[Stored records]
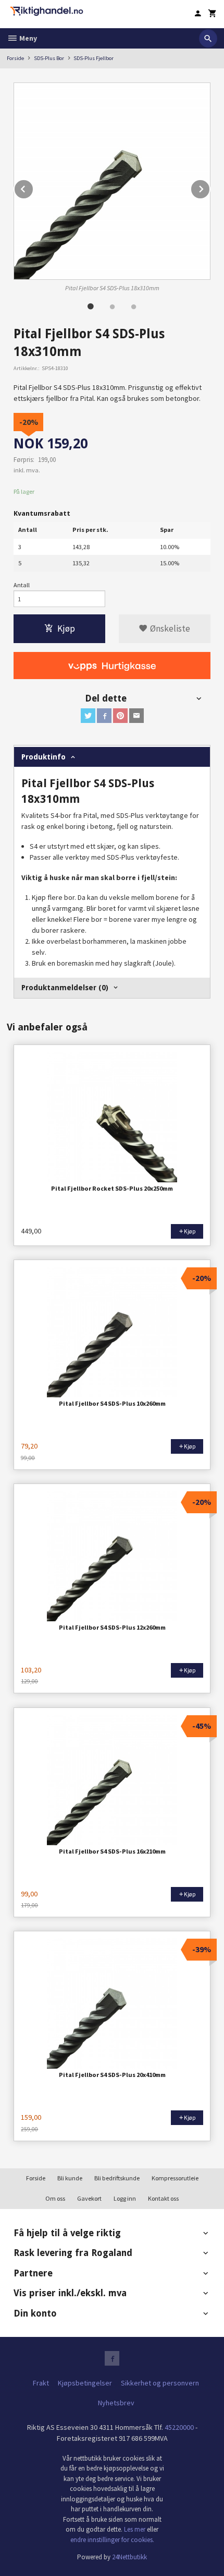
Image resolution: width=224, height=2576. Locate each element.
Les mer (135, 2529)
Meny (27, 38)
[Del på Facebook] (104, 715)
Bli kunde (69, 2178)
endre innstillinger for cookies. (112, 2539)
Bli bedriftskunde (117, 2178)
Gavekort (89, 2198)
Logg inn (125, 2198)
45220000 (179, 2427)
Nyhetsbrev (116, 2402)
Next (209, 187)
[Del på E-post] (136, 715)
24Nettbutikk (129, 2557)
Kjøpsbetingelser (85, 2383)
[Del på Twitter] (88, 715)
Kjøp (66, 628)
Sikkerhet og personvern (160, 2383)
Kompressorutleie (175, 2178)
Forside (15, 58)
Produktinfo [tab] (43, 757)
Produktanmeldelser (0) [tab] (64, 987)
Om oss (55, 2198)
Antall (22, 585)
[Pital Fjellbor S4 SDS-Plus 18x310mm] (112, 181)
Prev (33, 187)
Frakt (41, 2383)
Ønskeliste (169, 628)
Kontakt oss (163, 2198)
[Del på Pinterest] (120, 715)
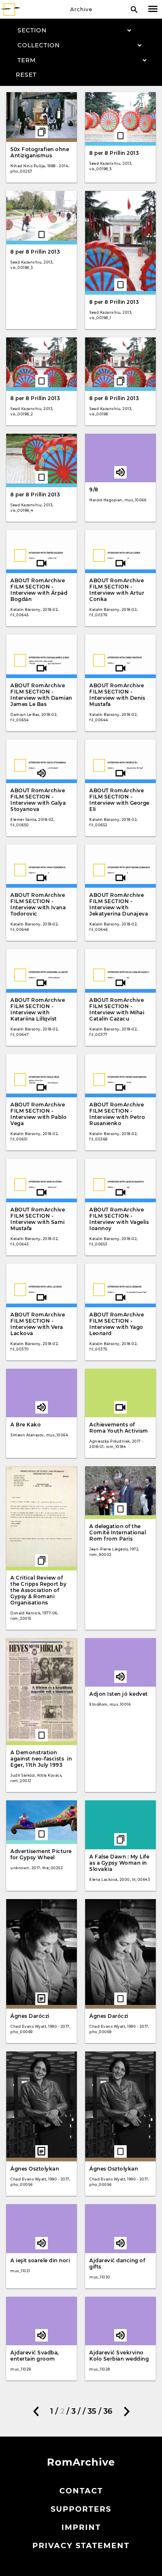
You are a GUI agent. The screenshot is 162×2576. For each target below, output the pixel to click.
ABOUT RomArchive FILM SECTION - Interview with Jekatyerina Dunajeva (118, 904)
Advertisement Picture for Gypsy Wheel (41, 1854)
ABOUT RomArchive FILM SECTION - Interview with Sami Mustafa (37, 1218)
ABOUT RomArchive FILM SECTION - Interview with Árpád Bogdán (38, 589)
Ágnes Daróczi (29, 2016)
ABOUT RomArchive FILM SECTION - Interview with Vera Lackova (37, 1323)
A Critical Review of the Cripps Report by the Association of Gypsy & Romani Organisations (38, 1590)
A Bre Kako (25, 1424)
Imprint (81, 2527)
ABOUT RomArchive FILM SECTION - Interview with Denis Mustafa (117, 694)
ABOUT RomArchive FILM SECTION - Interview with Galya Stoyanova (38, 799)
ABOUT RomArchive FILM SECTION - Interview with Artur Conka (116, 589)
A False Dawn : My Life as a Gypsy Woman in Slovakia (119, 1862)
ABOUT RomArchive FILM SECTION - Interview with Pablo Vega (38, 1113)
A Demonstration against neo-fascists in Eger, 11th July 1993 (41, 1758)
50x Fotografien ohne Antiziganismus (39, 152)
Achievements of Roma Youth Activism (118, 1427)
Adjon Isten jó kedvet (118, 1694)
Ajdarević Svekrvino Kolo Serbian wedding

> **WHAT TO DO**
Reproduce each record above by retyping it exactly; omit all images.

> **TASK RESULT**
Image resolution: width=224, height=2576. Locate each element.
Les mer (135, 2529)
Meny (27, 38)
[Del på Facebook] (104, 715)
Bli kunde (69, 2178)
endre innstillinger for cookies. (112, 2539)
Bli bedriftskunde (117, 2178)
Gavekort (89, 2198)
Logg inn (125, 2198)
45220000 (179, 2427)
Nyhetsbrev (116, 2402)
Next (209, 187)
[Del på E-post] (136, 715)
24Nettbutikk (129, 2557)
Kjøpsbetingelser (85, 2383)
[Del på Twitter] (88, 715)
Kjøp (66, 628)
Sikkerhet og personvern (160, 2383)
Kompressorutleie (175, 2178)
Forside (15, 58)
Produktinfo [tab] (43, 757)
Produktanmeldelser (0) [tab] (64, 987)
Om oss (55, 2198)
Antall (22, 585)
[Pital Fjellbor S4 SDS-Plus 18x310mm] (112, 181)
Prev (33, 187)
Frakt (41, 2383)
Ønskeliste (169, 628)
Kontakt oss (163, 2198)
[Del på Pinterest] (120, 715)
You are a GUI agent. The screenshot is 162×2576. For each target below, output the pixel to click.
ABOUT RomArchive FILM SECTION - Interview with Jekatyerina Dunajeva (118, 904)
Advertisement Picture for Gypsy Wheel (41, 1854)
ABOUT RomArchive FILM SECTION - Interview with Sami Mustafa (37, 1218)
ABOUT RomArchive FILM SECTION - Interview with Árpád Bogdán (38, 589)
Ágnes Daróczi (29, 2016)
ABOUT RomArchive FILM SECTION - Interview with Vera Lackova (37, 1323)
A Critical Review of the Cripps Report by the Association of Gypsy & Romani Organisations (38, 1590)
A Bre Kako (25, 1424)
Imprint (81, 2527)
ABOUT RomArchive FILM SECTION - Interview with Denis Mustafa (117, 694)
ABOUT RomArchive FILM SECTION - Interview with Galya Stoyanova (38, 799)
ABOUT RomArchive FILM SECTION - Interview with Artur Conka (116, 589)
A False Dawn : My Life as a Gypsy Woman in Slovakia (119, 1862)
ABOUT RomArchive FILM SECTION - Interview with Pablo Vega (38, 1113)
A Demonstration against neo-fascists in Eger, 11th July 1993 (41, 1758)
50x Fotografien ohne Antiziganismus (39, 152)
Achievements of Roma Youth Activism (118, 1427)
Adjon Isten jó kedvet (118, 1694)
Ajdarević Svekrvino Kolo Serbian wedding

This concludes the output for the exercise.